He fought for self-determination in a time of assimilation. He left these objects.
By Elizabeth Gillis
via the Blue Ridge Public Radio (NC) web site
Photographer Nīa MacKnight never met her great grandfather John B. McGillis, but she did have a window into his storied life as an Anishinaabe man in early 20th-century America: a steam trunk where he stowed away undated photographs and stray objects such as an address book, a pair of horn-rimmed glasses, and a single eagle feather. McGillis lived through decades of oppressive actions against native peoples by the U.S. government, and MacKnight says that in a world where he couldn't fully be himself most days, this collection reveals how her great grandfather worked to reclaim his identity.
"I was filled with joy to be able to hold his personal items," MacKnight writes in a Q&A with NPR. "I was also haunted by the fact that the only photographs that he left behind marked a time of trauma and violence that Native Americans faced due to assimilation policies."

Problem -
Please tell whether each statement agrees with the article above about John B. McGillis, answering yes or no and quoting the article's deciding words.
1. Nīa MacKnight met her great grandfather.
2. The trunk held a single eagle feather.
3. The photographs in the trunk were dated.

Record extracts -
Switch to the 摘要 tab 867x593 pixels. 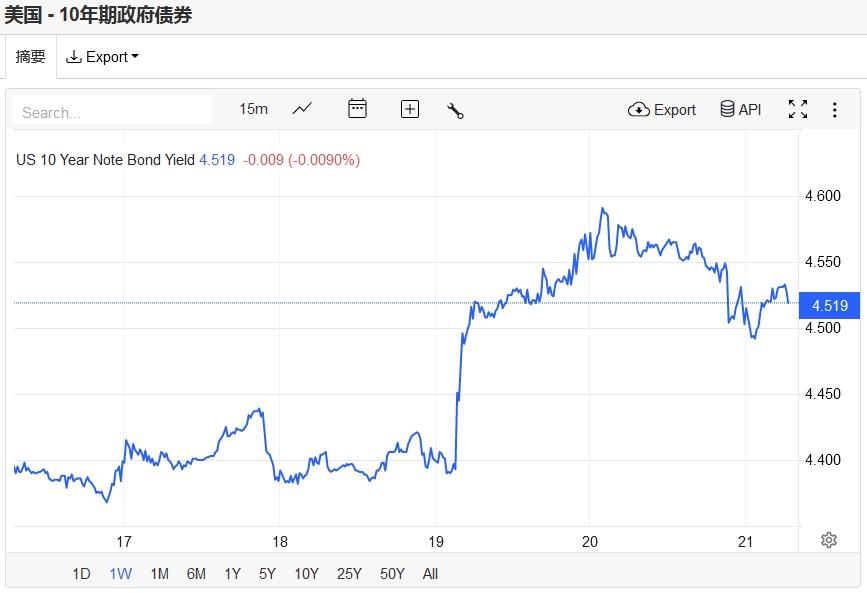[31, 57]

...

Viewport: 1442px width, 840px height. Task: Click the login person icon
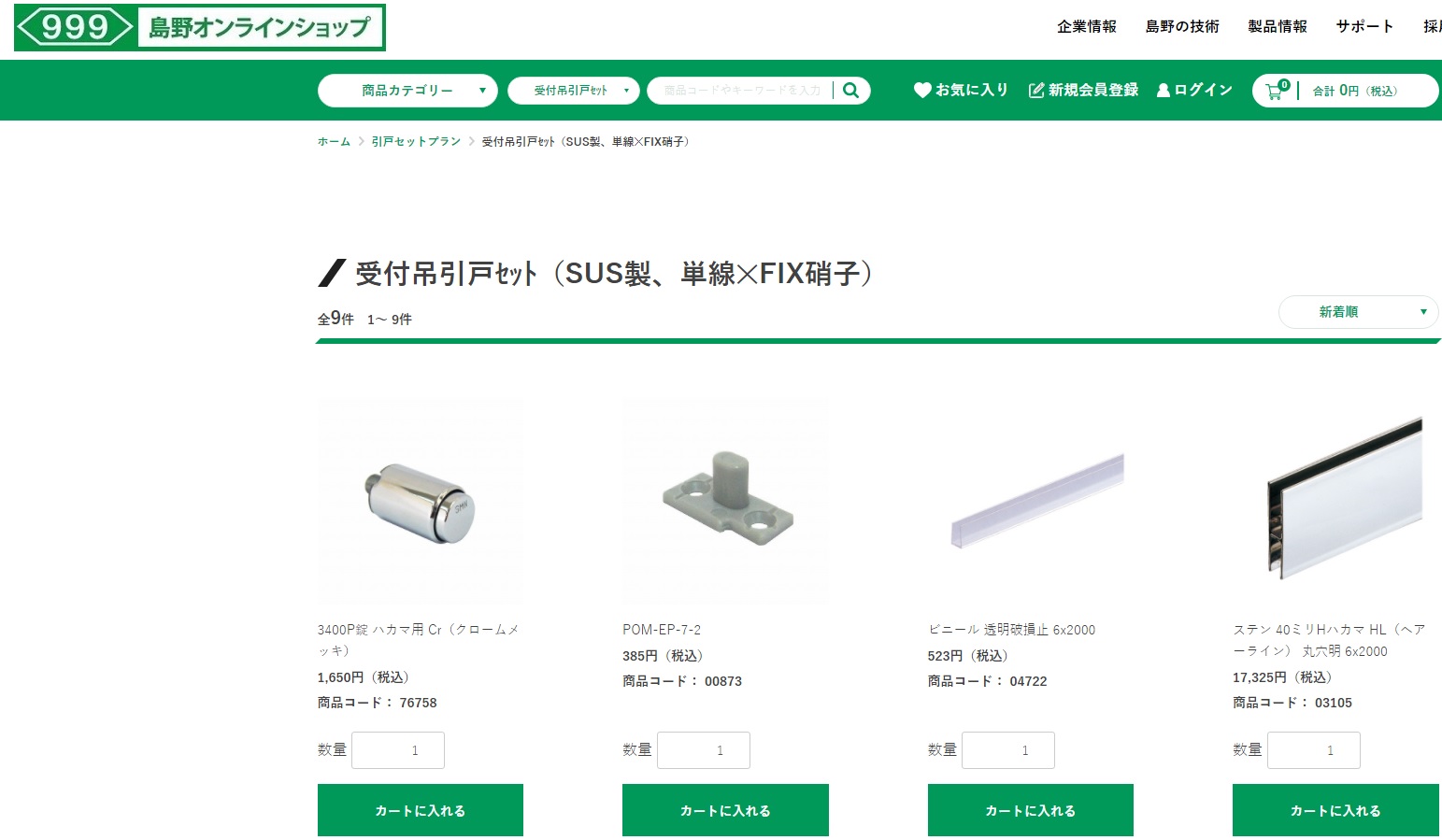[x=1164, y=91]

Finished task -
1. No: "never met her great grandfather John B. McGillis"
2. Yes: "a single eagle feather"
3. No: "undated photographs"